Quite a few famous lines from Ivan Cankar's now-canonized drama already caused violent reactions when they were created, which affected the staging of the work itself. In fact, Cankar already predicted complications when designing the Servants. He wrote to his publisher in September 1909: "Drama will make a bigger mess than Za narodov blagor." I have made a faithful portrait of our present extremely dirty political situation. If he comes on stage, they will howl; and he must come!”
As he writes elsewhere, the government censorship "suspected whole - 62 cities", "paragraphs that are dangerous for public peace and order", and thus prevented the planned performance in Ljubljana. When the drama was released at the end of January 1910, it got even worse: one of the unfavorable critical opinions encouraged the clerical teachers to publish a protest with a public appeal to the provincial government "to forbid that the mentioned insulting of the teachers should not be performed publicly". Polemical reactions followed and the fate of Hlapce was decided: they did not see the light of the stage for a long time.
Cankar never experienced a performance during his lifetime, and the Ljubljana theater, whose fresh start was marked by the relocation of operations from the present-day Opera building to the present-day Drama, did not decide to perform it in the first post-war season. The Servants finally saw their stage baptism in the renovated Slovenian Theater in Trieste on May 31, 1919, directed by Milan Skrbinšek.
"It is only a matter of discovering in Hlapci what our time can discover in them - and what the past time could not yet discover - and what the future time will no longer be able to discover. Because he will be discovering something new again, for his time!"
Mile Korun, 1967
In the year of Cankar, when we are commemorating the centenary of the playwright's death, we will review the almost century of staging of the Slovenian canonical text at an occasional symposium; a period in which over 30 productions of Servants took place in Slovenian professional theaters. We want to look at their performance from different perspectives (interpretive, broader and narrower theatrical, socially contextual, etc.) and, following individual approaches, more or less radical authorial treatments of the play, as well as the phenomenon of re-directed readings of the same text, give a picture of the centuries-old theatrical realization of Servants, which also marked the development path of Slovenian theater in its milestones.
They will participate: Rok Andres, Blaž Lukan, Ana Kocjančič, Nina Žavbi Milojević, Tomaž Toporišič, Igor Žunkovič, Aldo Milohnić, Janez Pipan, Sebastijan Horvat, Benjamin Zajc, Eva Kučera Šmon
Symposium leaders: Ana Perne (SLOGI) and Blaž Lukan (UL AGRFT)
9:30 a.m. Registration of symposium participants
9.45 Opening of the symposium
10.00–10.20 ROK ANDRES: One hundred years of critical reception of the performance of Cankar's Servants
10.20–10.40 dr. BLAŽ LUKAN: Performing Servants throughout the century (a few marginalia)

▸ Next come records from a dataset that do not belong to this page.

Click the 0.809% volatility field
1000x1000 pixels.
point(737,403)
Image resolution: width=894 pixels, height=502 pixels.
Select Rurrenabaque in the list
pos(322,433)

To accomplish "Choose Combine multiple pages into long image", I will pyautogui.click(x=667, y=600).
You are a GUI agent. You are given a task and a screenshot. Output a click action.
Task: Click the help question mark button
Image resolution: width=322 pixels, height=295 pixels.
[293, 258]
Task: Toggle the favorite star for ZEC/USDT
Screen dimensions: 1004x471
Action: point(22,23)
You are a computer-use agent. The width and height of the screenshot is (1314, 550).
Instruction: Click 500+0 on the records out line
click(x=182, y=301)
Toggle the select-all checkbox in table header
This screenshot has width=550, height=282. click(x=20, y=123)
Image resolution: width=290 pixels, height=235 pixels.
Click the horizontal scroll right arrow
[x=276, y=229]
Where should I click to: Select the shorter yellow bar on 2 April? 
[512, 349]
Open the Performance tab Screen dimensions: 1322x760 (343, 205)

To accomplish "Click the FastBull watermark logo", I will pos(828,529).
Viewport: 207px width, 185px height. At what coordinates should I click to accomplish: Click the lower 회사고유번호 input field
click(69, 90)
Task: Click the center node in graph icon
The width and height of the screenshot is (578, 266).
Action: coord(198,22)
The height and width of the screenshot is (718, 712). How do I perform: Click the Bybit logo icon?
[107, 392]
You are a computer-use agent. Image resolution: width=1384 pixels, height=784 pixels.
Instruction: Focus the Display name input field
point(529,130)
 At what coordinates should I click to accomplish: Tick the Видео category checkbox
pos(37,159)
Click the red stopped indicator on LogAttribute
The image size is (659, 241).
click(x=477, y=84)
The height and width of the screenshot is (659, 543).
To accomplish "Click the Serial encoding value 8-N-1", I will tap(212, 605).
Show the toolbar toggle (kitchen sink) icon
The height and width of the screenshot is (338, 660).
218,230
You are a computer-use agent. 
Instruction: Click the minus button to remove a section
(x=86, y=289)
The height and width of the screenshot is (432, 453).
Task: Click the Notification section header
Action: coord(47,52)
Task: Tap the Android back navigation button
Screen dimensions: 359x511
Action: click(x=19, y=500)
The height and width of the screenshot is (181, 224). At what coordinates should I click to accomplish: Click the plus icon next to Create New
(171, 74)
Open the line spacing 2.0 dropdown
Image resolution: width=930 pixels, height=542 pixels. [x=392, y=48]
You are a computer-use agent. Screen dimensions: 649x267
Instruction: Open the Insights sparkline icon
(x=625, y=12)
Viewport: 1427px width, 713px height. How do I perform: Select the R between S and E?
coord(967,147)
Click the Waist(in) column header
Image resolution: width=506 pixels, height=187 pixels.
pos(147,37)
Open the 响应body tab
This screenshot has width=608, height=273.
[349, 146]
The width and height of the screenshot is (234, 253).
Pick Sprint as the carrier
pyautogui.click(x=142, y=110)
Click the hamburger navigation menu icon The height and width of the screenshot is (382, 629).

10.40–11.00 a.m. mag. ANA KOCJANČIČ: Various scenographic settings of Cankar's Servants
11.00–11.20 dr. NINA ŽAVBI MILOJEVIĆ: Stage speech then and now on the example of Cankar's Servants
11:20–11:30 Break
11.30–11.50 dr. TOMAŽ TOPORIŠIČ: Interpreters and reinterpreters of Servants
11.50–12.10 dr. IGOR ŽUNKOVIĆ: The reception of Korun's performances of Hlapcev: social resonance and impact
12.10–13.00 Discussion of the contributions of the morning part of the symposium (Leader: Ana Perne)
13:00–14:00 Lunch break
14.00–14.20 dr. ALDO MILOHNIĆ: Servants of Paris
14.20–14.50 conversation with JANEZ PIPANO, director of the last performance of Hlapce
14.50–15.10 mag. SEBASTIJAN HORVAT: Servants and modern theatrical reality
15.10–15.20 Break
3:20 p.m.–3:50 p.m. Screening of excerpts from various productions of Servants
15.50–16.10 BENJAMIN ZAJC: Korun and Jovanović's vision of Servants: a comparative analysis of two productions from 1980
16.10–16.30 EVA KUČERA ŠMON: Cankar's Servants in the format of modern direction
16.30–17.00 Discussion on the contributions of the afternoon part of the symposium (Leader: Blaž Lukan)
17.00 Closing of the symposium
Symposium organizers: Slovenian Theater Institute (SLOGI) and the Academy of Theatre, Radio, Film and Television (UL AGRFT)
The symposium was held in cooperation with UL AGRFT within the framework of the research program Theater and inter-art research (P6-0376), which is co-financed by the Public Research Agency of the Republic of Slovenia from the state budget.